The outlined literature survey seems to confirm the effectiveness of vibroacoustic monitoring as a means for extracting relevant process information that could help tackling the current AWC limits and issues. In [5] one further setup is discussed, which appears particularly relevant to the aim of the present dissertation: here the authors made use of a special focusing tube, hosting two accelerometers on its tip; an experimental study was conducted, in which the jet was fired at various p and ma; the operational vibration was monitored by means of the two accelerometers, and subsequently analysed in the frequency domain. A hypothesis was made, in which one particle impact in the focusing tube’s inner bore triggers a single vibration response that is quantitatively proportional to the particle’s kinetic energy and the overall vibration is the sum of the single responses per unit of time. The hypothesis was confirmed by the correlation of high-frequency vibration amplitude with Ppart, notably above 10 kHz; a much lower correlation was found at lower frequencies. The discriminant factor among the two frequency ranges was identified in the types of vibration modes involved: whilst the high-frequency range only includes local modes of the focusing tube, the low-frequency range appears affected by global modes of the AWC system, which do not bring relevant information for the purpose of Ppart monitoring.
Indeed, the method detailed in [5] was proven effective in delivering a reliable Ppart in-line indicator. However, the method relies on the deployment of sensing hardware at the very tip of the focusing tube, which constitutes a critical location, given its proximity to the jet impinging point. On the other hand, a method based on a sensors’ deployment further away from the jet could represent a more robust and user-friendly setup from the end-user perspective, hence providing greater potential for market success.
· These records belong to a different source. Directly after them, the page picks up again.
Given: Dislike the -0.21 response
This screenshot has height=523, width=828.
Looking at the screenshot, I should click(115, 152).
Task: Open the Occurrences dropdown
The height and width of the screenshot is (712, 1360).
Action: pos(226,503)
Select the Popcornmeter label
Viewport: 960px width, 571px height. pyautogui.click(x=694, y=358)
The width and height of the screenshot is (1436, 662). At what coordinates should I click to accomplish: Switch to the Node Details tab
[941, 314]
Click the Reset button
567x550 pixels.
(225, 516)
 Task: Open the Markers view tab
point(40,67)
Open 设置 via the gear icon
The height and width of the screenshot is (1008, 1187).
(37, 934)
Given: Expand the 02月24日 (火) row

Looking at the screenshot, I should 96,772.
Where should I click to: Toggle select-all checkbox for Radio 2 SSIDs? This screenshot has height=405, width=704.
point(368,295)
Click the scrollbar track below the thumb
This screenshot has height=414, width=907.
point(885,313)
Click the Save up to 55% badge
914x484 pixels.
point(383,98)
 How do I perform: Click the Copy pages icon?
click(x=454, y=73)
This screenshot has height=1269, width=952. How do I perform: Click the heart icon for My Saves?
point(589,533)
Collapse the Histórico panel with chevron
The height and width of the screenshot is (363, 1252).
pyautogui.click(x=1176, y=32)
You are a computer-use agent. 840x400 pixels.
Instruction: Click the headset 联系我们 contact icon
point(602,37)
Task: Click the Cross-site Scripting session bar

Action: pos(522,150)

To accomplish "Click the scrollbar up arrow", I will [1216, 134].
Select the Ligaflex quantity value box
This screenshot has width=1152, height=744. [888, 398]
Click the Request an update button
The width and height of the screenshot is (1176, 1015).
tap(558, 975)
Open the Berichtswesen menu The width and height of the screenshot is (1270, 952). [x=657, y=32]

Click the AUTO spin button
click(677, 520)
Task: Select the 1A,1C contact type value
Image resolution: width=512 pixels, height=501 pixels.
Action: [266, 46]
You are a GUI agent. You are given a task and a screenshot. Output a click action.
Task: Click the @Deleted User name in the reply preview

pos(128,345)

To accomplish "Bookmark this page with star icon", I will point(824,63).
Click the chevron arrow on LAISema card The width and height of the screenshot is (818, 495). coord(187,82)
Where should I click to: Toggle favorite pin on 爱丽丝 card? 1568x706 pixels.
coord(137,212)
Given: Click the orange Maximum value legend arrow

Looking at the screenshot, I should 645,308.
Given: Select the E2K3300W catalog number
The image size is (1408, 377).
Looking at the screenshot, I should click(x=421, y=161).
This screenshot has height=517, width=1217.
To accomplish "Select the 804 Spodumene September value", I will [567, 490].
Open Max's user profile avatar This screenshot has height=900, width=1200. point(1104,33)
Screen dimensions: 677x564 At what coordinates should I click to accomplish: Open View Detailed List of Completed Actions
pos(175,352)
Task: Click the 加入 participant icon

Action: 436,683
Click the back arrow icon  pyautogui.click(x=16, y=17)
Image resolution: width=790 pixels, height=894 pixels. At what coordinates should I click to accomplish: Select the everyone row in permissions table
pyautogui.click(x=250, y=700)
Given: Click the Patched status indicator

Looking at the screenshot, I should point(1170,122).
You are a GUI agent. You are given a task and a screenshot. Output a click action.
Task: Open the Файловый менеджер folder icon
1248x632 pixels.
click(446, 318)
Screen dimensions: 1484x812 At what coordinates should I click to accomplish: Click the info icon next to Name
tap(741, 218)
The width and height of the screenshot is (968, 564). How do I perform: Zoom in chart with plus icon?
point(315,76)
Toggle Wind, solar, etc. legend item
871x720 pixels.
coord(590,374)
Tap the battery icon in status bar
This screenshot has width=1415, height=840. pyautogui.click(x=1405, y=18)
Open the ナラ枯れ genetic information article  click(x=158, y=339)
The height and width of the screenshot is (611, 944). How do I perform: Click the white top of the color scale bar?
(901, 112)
In the present investigation, the authors intend to monitor Ppart by means of the airborne acoustic emission, measured with a condenser microphone installed on the cutting head. Factorial studies are presented, in which p and ma are varied among different set points and the acoustic emission monitored and processed in the frequency domain. The monitoring setup appears much simpler compared to [5] as it does not require the installation of contact sensors, as well as more robust, being the microphone located further away from the jet impinging point. Conclusions of this study are partially coherent with [5] as a robust correlation between Ppart and the measured acoustic emission is found, above 40 kHz. Such high-frequency data is proven to constitute a robust and selective acoustic signature of the airborne jet, relatively unaffected by input disturbances and with good measurement reproducibility. Overall, the presented method appears effective in monitoring p-induced variations of Ppart, whilst the impact of ma remains undetected. The method is expected to represent a valuable tool for supporting innovative closed-loop controls of the water pump, which could help tackling the end-user requirements for improved process stability.
The present contribution is structured as follows: in Section 2, the theoretical definition of Ppart is presented; in Section 3, the materials and methods are introduced; in Section 4, results are presented and discussed; conclusions are drawn in Section 5.